Turn the material below into a Markdown table with two columns, Row and Line. Put one line of the material in each row, number the rows in order, and leave out blank lines.

— start of Records for the task —

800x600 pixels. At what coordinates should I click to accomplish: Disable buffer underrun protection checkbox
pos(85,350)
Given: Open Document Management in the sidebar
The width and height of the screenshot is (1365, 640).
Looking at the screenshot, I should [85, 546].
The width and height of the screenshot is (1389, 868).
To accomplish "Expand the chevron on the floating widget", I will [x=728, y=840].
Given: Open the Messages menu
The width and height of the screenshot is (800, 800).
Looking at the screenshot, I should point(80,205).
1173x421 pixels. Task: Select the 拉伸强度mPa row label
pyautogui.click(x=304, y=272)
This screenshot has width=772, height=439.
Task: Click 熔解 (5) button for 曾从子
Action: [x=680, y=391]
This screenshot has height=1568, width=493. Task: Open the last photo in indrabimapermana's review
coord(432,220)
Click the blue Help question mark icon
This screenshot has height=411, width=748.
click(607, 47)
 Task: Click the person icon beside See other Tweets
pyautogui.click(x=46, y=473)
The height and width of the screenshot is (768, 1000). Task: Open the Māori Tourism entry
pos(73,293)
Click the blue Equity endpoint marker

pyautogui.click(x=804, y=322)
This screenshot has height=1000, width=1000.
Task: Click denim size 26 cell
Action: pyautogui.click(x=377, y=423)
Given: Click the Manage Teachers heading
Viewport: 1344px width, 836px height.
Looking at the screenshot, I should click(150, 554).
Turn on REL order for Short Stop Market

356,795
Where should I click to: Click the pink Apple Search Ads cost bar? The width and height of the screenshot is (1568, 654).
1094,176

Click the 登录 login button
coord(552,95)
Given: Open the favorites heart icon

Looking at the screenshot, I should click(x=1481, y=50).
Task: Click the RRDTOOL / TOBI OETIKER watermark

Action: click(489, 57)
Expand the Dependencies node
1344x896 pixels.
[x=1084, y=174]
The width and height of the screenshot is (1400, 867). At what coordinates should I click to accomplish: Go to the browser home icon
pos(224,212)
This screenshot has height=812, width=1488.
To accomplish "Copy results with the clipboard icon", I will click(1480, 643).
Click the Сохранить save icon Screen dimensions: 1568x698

— end of Records for the task —

→ **Full solution**:
| Row | Line |
|---|---|
| 1 | 800x600 pixels. At what coordinates should I click to accomplish: Disable buffer underrun protection checkbox |
| 2 | pos(85,350) |
| 3 | Given: Open Document Management in the sidebar |
| 4 | The width and height of the screenshot is (1365, 640). |
| 5 | Looking at the screenshot, I should [85, 546]. |
| 6 | The width and height of the screenshot is (1389, 868). |
| 7 | To accomplish "Expand the chevron on the floating widget", I will [x=728, y=840]. |
| 8 | Given: Open the Messages menu |
| 9 | The width and height of the screenshot is (800, 800). |
| 10 | Looking at the screenshot, I should point(80,205). |
| 11 | 1173x421 pixels. Task: Select the 拉伸强度mPa row label |
| 12 | pyautogui.click(x=304, y=272) |
| 13 | This screenshot has width=772, height=439. |
| 14 | Task: Click 熔解 (5) button for 曾从子 |
| 15 | Action: [x=680, y=391] |
| 16 | This screenshot has height=1568, width=493. Task: Open the last photo in indrabimapermana's review |
| 17 | coord(432,220) |
| 18 | Click the blue Help question mark icon |
| 19 | This screenshot has height=411, width=748. |
| 20 | click(607, 47) |
| 21 |  Task: Click the person icon beside See other Tweets |
| 22 | pyautogui.click(x=46, y=473) |
| 23 | The height and width of the screenshot is (768, 1000). Task: Open the Māori Tourism entry |
| 24 | pos(73,293) |
| 25 | Click the blue Equity endpoint marker |
| 26 | pyautogui.click(x=804, y=322) |
| 27 | This screenshot has height=1000, width=1000. |
| 28 | Task: Click denim size 26 cell |
| 29 | Action: pyautogui.click(x=377, y=423) |
| 30 | Given: Click the Manage Teachers heading |
| 31 | Viewport: 1344px width, 836px height. |
| 32 | Looking at the screenshot, I should click(150, 554). |
| 33 | Turn on REL order for Short Stop Market |
| 34 | 356,795 |
| 35 | Where should I click to: Click the pink Apple Search Ads cost bar? The width and height of the screenshot is (1568, 654). |
| 36 | 1094,176 |
| 37 | Click the 登录 login button |
| 38 | coord(552,95) |
| 39 | Given: Open the favorites heart icon |
| 40 | Looking at the screenshot, I should click(x=1481, y=50). |
| 41 | Task: Click the RRDTOOL / TOBI OETIKER watermark |
| 42 | Action: click(489, 57) |
| 43 | Expand the Dependencies node |
| 44 | 1344x896 pixels. |
| 45 | [x=1084, y=174] |
| 46 | The width and height of the screenshot is (1400, 867). At what coordinates should I click to accomplish: Go to the browser home icon |
| 47 | pos(224,212) |
| 48 | This screenshot has height=812, width=1488. |
| 49 | To accomplish "Copy results with the clipboard icon", I will click(1480, 643). |
| 50 | Click the Сохранить save icon Screen dimensions: 1568x698 |